100 Million Firmware Updates Supplied By The LVFS

The LVFS has now supplied over 100 million updates to Linux machines all around the globe. The true number is unknown, as we allow users to re-distribute updates without any kind of tracking, and also allow large companies or agencies to mirror the entire LVFS so the archive can be used offline. The true number of updates deployed will probably be a lot higher. Just 8 years ago Red Hat asked me to “make firmware updates work on Linux” and now we have a thriving set of projects that respect both your freedom and your privacy, and a growing ecosystem of hardware vendors who consider Linux users first class citizens. Every month we have two or three new vendors join; the logistical, security and most importantly commercial implications of not being “on the LVFS” are now too critical for IHVs, ODMs and OEMs to ignore.

Red Hat can certainly take a lot of credit for the undeniable success of LVFS and fwupd, as they have been paying my salary and pushing me forward over the last decade and more. Customer use of fwupd and LVFS is growing and growing – and planning for new fwupd/LVFS device support now happens months in advance to ensure fwupd is ready-to-go in long term support distributions like Red Hat Enterprise Linux. With infrastructure supplied and support paid for by the Linux Foundation, the LVFS really has a stable base that will be used for years to come.

As the number of devices supported by the LVFS goes up and up every week, and I’m glad that the community around fwupd is growing at the same pace as the popularity. Google and Collabora have also been amazing partners in encouraging and helping vendors to ship updates on the LVFS and supporting fwupd in ChromeOS — and their trust and support has been invaluable. I’m also glad the “side-projects” like “GNOME Firmware“, “Host Security ID“, “fwupd friendly firmware” and “uSWID as a SBoM format” also seem to be flourishing into independent projects in their own right.

Everybody is incredibly excited about the long term future of both fwupd and the LVFS and I’m looking forward to the next 100 million updates. A huge thank you to all that helped.

Published by

hughsie

Richard has over 10 years of experience developing open source software. He is the maintainer of GNOME Software, PackageKit, GNOME Packagekit, GNOME Power Manager, GNOME Color Manager, colord, and UPower and also contributes to many other projects and opensource standards. Richard has three main areas of interest on the free desktop, color management, package management, and power management.
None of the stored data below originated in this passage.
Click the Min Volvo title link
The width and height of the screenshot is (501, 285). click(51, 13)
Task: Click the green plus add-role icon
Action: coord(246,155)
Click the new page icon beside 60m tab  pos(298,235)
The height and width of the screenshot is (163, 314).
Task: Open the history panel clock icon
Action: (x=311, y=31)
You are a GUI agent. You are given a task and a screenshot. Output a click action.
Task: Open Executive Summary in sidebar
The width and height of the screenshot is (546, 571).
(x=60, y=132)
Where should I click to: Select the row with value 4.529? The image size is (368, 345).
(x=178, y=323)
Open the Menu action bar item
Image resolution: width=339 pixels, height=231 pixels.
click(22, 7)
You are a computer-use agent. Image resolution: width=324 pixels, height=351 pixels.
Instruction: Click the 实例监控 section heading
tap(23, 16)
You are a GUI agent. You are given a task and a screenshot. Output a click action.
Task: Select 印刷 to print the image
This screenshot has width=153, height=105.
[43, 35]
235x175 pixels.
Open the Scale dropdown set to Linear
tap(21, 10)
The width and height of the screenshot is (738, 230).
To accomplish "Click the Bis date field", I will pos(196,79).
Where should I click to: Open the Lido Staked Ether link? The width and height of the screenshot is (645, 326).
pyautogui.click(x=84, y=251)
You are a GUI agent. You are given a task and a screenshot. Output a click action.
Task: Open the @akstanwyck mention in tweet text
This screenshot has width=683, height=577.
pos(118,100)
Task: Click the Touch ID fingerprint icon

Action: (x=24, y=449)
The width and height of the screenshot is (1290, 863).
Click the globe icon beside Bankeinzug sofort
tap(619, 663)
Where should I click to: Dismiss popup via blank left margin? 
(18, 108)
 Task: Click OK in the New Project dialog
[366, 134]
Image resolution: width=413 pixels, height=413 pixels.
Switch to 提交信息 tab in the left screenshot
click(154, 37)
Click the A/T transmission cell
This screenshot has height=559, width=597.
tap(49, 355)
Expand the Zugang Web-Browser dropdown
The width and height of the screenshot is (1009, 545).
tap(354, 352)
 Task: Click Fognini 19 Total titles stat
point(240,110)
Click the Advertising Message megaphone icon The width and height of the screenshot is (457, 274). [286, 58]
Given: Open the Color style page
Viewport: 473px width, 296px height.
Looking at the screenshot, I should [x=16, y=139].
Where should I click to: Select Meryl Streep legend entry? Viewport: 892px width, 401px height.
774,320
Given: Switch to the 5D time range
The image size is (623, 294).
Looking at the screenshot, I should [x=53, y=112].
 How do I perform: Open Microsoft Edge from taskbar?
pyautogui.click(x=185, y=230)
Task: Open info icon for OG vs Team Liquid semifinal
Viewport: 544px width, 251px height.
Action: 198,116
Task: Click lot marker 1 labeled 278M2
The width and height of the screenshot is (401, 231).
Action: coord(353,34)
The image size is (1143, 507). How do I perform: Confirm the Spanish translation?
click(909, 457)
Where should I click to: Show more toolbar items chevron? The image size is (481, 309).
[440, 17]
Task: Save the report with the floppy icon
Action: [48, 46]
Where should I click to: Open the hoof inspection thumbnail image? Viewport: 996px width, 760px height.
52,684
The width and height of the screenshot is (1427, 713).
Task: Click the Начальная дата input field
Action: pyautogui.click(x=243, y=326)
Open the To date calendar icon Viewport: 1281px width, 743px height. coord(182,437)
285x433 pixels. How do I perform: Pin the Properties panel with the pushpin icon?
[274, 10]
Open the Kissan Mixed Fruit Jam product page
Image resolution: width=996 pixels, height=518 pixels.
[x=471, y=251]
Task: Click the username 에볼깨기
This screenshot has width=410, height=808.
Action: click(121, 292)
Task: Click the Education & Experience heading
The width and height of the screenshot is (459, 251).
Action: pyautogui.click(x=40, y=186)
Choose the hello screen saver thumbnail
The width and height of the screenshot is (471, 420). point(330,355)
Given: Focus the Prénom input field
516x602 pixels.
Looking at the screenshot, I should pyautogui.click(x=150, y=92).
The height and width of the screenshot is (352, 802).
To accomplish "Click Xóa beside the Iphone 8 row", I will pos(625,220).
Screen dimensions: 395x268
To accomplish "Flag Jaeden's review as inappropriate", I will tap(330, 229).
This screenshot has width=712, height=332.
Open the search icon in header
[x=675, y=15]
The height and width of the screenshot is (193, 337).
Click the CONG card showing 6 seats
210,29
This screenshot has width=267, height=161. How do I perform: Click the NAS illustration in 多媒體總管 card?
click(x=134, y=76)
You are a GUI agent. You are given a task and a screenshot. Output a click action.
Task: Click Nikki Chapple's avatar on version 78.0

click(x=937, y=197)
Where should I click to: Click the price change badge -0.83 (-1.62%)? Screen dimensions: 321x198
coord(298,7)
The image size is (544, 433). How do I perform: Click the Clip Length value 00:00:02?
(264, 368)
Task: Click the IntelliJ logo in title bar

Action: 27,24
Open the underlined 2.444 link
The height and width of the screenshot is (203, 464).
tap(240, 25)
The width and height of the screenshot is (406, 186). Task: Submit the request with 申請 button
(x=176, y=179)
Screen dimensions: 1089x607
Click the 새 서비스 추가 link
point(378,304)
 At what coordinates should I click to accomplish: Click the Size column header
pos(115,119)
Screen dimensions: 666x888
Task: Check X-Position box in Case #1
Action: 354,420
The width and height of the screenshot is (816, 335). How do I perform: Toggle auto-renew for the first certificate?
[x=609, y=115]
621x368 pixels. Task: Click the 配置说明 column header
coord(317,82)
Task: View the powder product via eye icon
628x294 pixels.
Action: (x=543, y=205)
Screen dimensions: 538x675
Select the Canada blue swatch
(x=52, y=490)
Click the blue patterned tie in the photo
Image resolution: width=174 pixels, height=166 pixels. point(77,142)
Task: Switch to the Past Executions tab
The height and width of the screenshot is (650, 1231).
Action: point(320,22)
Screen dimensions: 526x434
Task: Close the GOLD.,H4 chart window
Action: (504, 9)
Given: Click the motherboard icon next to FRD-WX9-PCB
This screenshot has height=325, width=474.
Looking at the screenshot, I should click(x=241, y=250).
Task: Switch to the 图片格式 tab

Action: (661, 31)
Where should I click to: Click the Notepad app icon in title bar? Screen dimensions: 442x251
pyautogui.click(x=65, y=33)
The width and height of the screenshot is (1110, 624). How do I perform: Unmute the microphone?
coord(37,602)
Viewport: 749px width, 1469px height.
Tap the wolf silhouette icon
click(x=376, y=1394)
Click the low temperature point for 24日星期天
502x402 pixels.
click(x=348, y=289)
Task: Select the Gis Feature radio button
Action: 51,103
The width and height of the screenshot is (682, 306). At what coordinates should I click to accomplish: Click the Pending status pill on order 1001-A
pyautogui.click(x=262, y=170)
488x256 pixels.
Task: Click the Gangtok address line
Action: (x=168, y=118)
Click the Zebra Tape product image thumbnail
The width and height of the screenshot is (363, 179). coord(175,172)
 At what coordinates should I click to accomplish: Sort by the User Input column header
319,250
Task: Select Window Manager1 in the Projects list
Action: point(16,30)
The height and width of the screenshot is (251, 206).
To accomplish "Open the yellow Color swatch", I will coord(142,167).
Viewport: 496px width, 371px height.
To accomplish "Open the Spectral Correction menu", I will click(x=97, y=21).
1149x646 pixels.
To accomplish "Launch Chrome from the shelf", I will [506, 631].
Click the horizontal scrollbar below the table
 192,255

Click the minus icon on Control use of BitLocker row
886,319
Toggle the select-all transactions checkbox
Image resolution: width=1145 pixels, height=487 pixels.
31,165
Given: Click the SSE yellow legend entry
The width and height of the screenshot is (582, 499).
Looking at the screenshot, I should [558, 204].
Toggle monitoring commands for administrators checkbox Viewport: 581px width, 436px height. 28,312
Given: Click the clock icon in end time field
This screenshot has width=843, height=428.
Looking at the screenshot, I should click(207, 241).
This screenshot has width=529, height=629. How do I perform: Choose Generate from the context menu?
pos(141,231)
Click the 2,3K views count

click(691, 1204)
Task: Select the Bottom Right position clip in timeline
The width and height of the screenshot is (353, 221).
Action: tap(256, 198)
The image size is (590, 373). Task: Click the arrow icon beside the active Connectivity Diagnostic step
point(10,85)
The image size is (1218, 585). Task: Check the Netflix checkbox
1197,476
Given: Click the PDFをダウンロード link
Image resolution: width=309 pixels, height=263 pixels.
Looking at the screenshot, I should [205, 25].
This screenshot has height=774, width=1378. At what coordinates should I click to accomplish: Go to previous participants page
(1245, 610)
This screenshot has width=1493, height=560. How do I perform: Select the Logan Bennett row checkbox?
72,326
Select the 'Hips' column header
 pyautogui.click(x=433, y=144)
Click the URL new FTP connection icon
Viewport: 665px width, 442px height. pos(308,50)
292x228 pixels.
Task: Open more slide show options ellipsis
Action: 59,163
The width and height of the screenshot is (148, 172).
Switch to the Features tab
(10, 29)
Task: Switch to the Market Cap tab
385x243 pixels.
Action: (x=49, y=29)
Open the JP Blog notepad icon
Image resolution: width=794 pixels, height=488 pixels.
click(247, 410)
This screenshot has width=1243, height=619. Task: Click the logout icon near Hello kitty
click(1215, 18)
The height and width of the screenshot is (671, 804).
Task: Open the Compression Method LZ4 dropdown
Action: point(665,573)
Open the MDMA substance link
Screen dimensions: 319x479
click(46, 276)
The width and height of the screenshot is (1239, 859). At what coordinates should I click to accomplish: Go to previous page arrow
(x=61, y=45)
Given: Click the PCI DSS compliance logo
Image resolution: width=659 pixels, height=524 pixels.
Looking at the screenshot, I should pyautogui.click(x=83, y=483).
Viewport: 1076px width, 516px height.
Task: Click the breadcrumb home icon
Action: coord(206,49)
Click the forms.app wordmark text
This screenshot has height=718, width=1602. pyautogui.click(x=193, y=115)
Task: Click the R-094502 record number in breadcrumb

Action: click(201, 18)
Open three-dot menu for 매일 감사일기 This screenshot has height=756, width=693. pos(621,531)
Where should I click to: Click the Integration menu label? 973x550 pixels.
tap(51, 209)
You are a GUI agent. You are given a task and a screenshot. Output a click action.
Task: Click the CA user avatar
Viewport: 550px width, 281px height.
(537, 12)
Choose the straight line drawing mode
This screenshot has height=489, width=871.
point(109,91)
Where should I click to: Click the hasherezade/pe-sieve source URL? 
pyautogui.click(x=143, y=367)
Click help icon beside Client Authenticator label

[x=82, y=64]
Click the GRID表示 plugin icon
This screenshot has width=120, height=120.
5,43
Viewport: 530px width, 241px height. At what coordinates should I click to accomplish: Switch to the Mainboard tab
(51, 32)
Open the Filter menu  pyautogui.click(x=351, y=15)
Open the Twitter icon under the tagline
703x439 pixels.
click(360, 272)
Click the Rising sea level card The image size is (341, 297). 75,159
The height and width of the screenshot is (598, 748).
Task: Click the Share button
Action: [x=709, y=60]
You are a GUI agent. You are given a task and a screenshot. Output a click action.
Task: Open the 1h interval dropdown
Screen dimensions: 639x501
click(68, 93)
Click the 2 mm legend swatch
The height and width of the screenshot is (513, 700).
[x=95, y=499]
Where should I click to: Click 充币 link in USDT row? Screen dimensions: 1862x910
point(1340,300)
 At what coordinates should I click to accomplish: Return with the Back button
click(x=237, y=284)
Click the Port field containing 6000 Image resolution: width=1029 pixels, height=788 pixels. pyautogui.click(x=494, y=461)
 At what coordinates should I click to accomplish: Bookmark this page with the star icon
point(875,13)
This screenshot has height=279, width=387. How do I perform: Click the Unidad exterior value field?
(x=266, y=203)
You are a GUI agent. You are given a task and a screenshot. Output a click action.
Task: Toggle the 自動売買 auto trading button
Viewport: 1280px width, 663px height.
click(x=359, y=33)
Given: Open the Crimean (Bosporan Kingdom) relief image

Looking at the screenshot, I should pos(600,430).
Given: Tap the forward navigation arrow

Richard graduated a few years ago from the University of Surrey with a Masters in Electronics Engineering. He now works for Red Hat in the desktop group, and also manages a company selling open source calibration equipment. Richard's outside interests include taking photos and eating good food.

7 thoughts on “100 Million Firmware Updates Supplied By The LVFS”

  1. Hi Richard.
    Thanks for creating this projet. Before this upgrading firmware was such terrible, having to use windows, or some DOS tools.
    Just having bought a computer first time since 10 years, (a framework model), I’m happy it supports this channel. However upgrading the fingerprint was quite painful :-)

    Best

  2. > the logistical, security and most importantly commercial implications of not being “on the LVFS” are now too critical for IHVs, ODMs and OEMs to ignore.

    And still Intel NUCs are not supported… Must be one of the most popular platform for Linux boxes out there I would expect…

    https://github.com/fwupd/fwupd/issues/1401

    So far for the “community pressure” :)

    1. Intel initially said they would support NUC on the LVFS, but we got stuck on legal issues. Now NUC as been sold to ASUS I certainly wouldn’t hold your breath. The key is to buy hardware that *does* support LVFS, and tell the vendors (like Intel/ASUS) exactly why you’re not buying specific hardware. One crazy customer is easy to ignore, but 5,000 customers saying the same thing is very difficult to ignore.

      1. Glad I bought a dell! They seem to be the best for Linux that I’ve known of… How has it been dealing with them on your side?

  3. I just updated the efi bios on my new Acer Aspire 5 with i3 11th gen. That’s something I’ve only done once in the past 25 years on any Windows rig. The process is too challenging. I’ve always felt it was better to let my computers run on the old firmware than take a chance at bricking my system with an improperly flashed bios. This is where your auto search for updates is a great feature. I was pleased with how easy the process ran on the most recent Kubuntu. I wasn’t aware that fwupd is such an ongoing project. Thanks!